Belgio: la Generazione d'Oro e il Suo Ultimo Ballo
Il Belgio è il grande favorito del girone e affronta quello che sembra l'ultimo grande appuntamento della sua generazione d'oro. Lo guida Rudi Garcia, primo commissario tecnico francese nella storia dei Diavoli Rossi, e a dettare legge a centrocampo è Kevin De Bruyne, ora al Napoli dopo aver lasciato il Manchester City, in quello che sarà — a 34 anni — il suo ultimo Mondiale. Lo affiancano il bomber Romelu Lukaku (Napoli), il portiere Thibaut Courtois (Real Madrid), la fantasia di Jeremy Doku (Manchester City) e la fisicità di Amadou Onana (Aston Villa), con Youri Tielemans come capitano.
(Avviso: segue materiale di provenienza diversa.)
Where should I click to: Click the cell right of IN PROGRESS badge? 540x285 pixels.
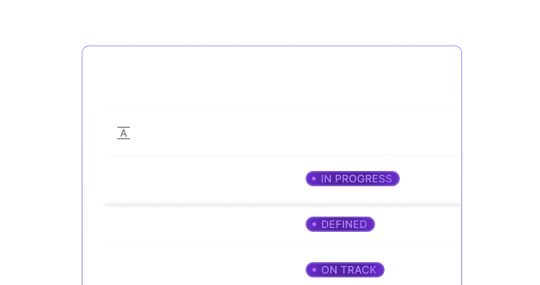pyautogui.click(x=431, y=179)

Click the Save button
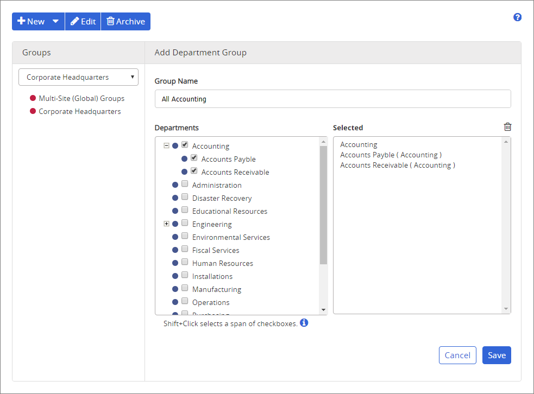point(497,355)
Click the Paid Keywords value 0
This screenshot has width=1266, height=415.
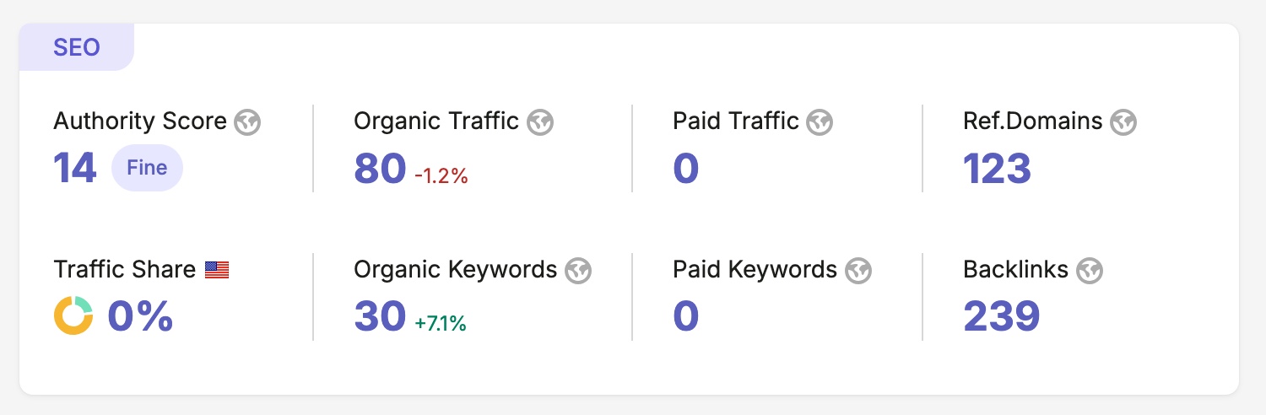686,316
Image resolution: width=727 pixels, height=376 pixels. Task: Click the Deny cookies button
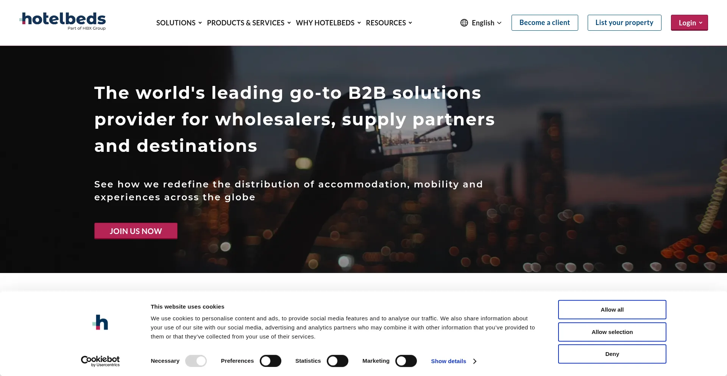tap(612, 354)
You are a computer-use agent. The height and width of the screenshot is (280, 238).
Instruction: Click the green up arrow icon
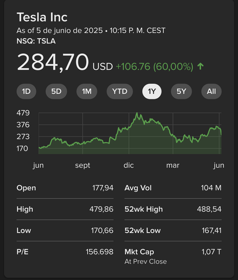[x=200, y=67]
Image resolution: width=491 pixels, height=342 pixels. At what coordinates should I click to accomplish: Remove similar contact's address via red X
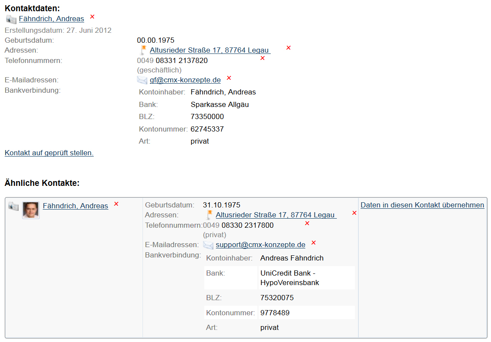354,213

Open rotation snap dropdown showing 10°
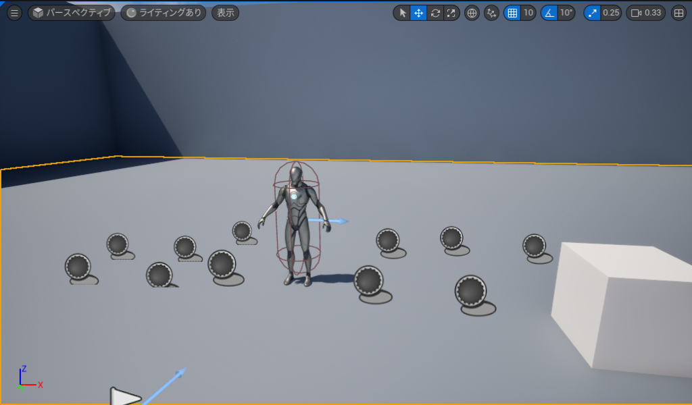[566, 13]
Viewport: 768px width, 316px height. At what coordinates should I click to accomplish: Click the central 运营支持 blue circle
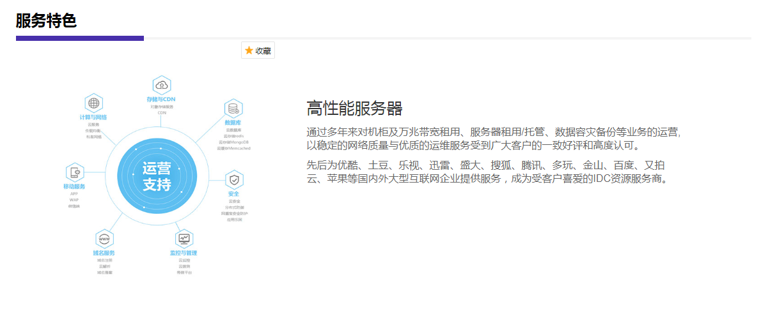[157, 177]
Opta li vede primi del girone in più della metà delle simulazioni (51,9%) e assegna loro un 89,6% di probabilità di avanzare.
Egitto: i Faraoni di Salah
L'Egitto torna a un Mondiale dopo otto anni, trascinato dalla sua grande stella, il capitano Mohamed Salah (Liverpool), che è a due reti dal superare il record storico di marcature della nazionale… detenuto proprio dal suo allenatore, Hossam Hassan, leggenda del paese riconvertitosi in commissario tecnico. I Faraoni uniscono la classe di Salah alla potenza realizzativa di Omar Marmoush (Manchester City), l'esperienza di Trézéguet e la sicurezza del portiere Mohamed El Shenawy (Al-Ahly). Opta assegna loro un 68,2% di probabilità di avanzare, in una lotta molto equilibrata per il secondo posto con l'Iran.
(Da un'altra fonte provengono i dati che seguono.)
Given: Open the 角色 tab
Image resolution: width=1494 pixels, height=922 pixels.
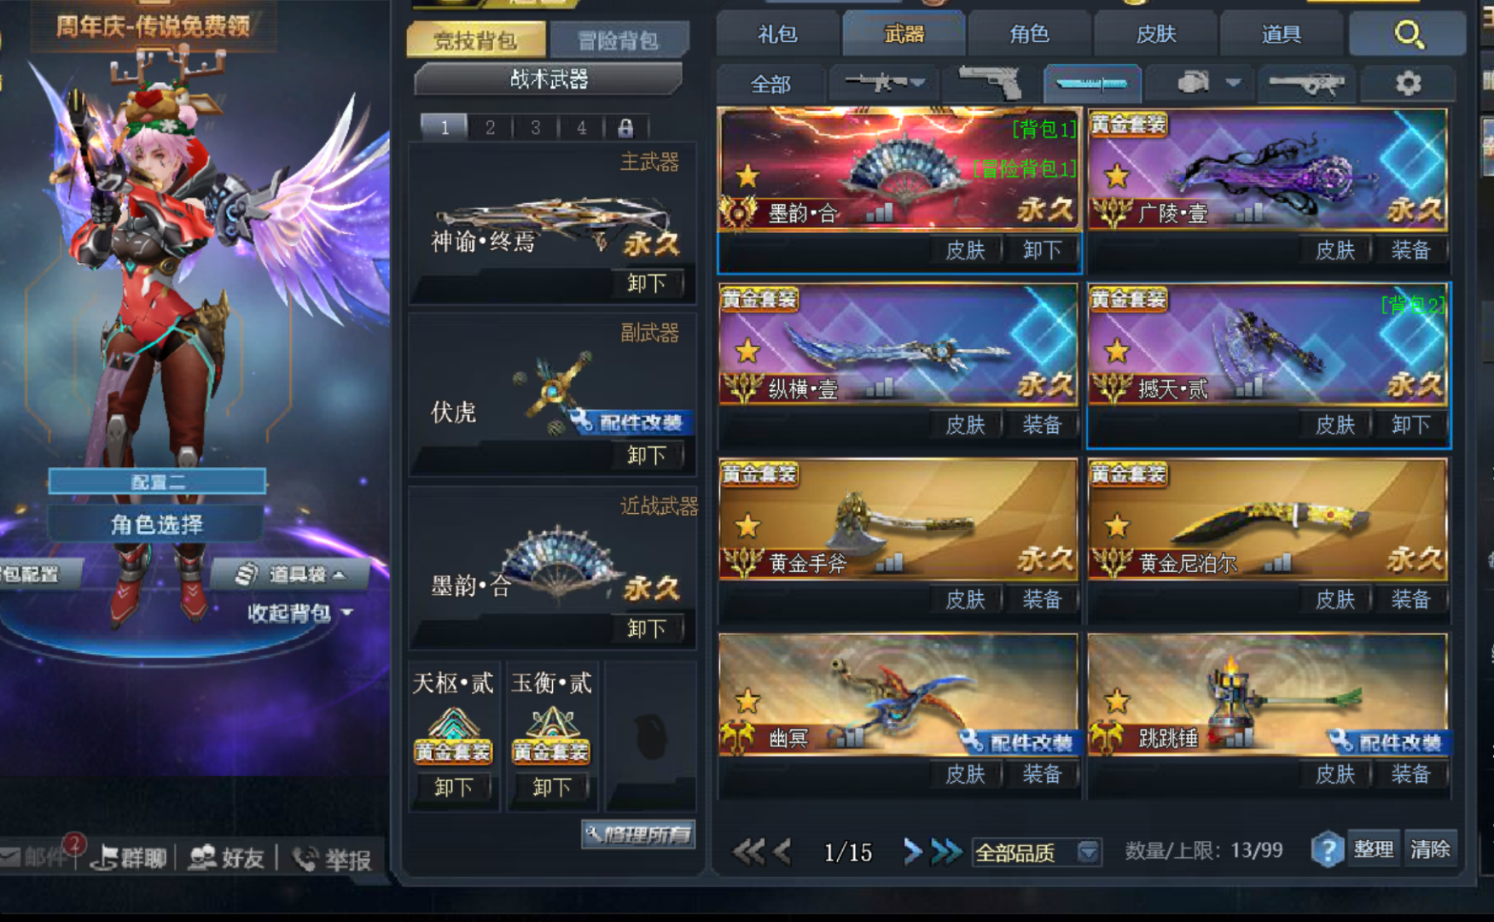Looking at the screenshot, I should click(x=1029, y=34).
Iran: l'Esperienza di Team Melli
L'Iran è una delle nazionali più costanti dell'Asia e arriva al suo settimo Mondiale dopo aver chiuso da primo il proprio girone nelle Qualificazioni. Lo guida Amir Ghalenoei con una delle rose più esperte del torneo — l'età media supera i 30 anni — organizzata intorno al suo capitano e simbolo, Mehdi Taremi (Olympiacos). Questa esperienza, unita alla vena realizzativa di Sardar Azmoun e Alireza Jahanbakhsh, rende Team Melli un avversario ostico. Opta concede loro un 64,3% di probabilità di avanzare, a pochi decimali dall'Egitto: lo scontro diretto del 26 giugno potrebbe valere la qualificazione.
Nuova Zelanda: il Sogno degli All Whites
La Nuova Zelanda scrive la propria storia: per la prima volta accede ai Mondiali con un posto diretto della OFC, e lo fa con la voglia di conquistare la prima vittoria assoluta in una Coppa del Mondo. La guida l'inglese Darren Bazeley e si affida completamente al suo capitano e simbolo, Chris Wood (Nottingham Forest), capocannoniere e giocatore con più presenze nella storia del paese. Insieme al veterano Tommy Smith — che disputerà il suo secondo Mondiale — gli All Whites contano sul loro fisico e sull'ordine tattico. Opta assegna loro un 47,8% di probabilità di avanzare, sorprendentemente alto per un debuttante diretto: lotteranno alla pari per il secondo posto.
Favoriti e Pronostico
Il pronostico ha una favorita netta e un terzetto in lotta sotto di lei. Il Belgio (89,6%) domina e punta a vincere il girone in più della metà delle simulazioni; per il secondo posto, pochi punti separano l'Egitto (68,2%), l'Iran (64,3%) e la sorprendente Nuova Zelanda (47,8%). L'Egitto-Iran dell'ultima giornata, il 26 giugno, si profila come una finale anticipata per la qualificazione, con Salah e Taremi come protagonisti.
"Il Girone G ha tutto: l'ultimo ballo di una generazione d'oro, due stelle mondiali in Salah e De Bruyne, l'esperienza iraniana e il sogno storico della Nuova Zelanda. Il favoritismo è belga, ma il secondo posto è apertissimo."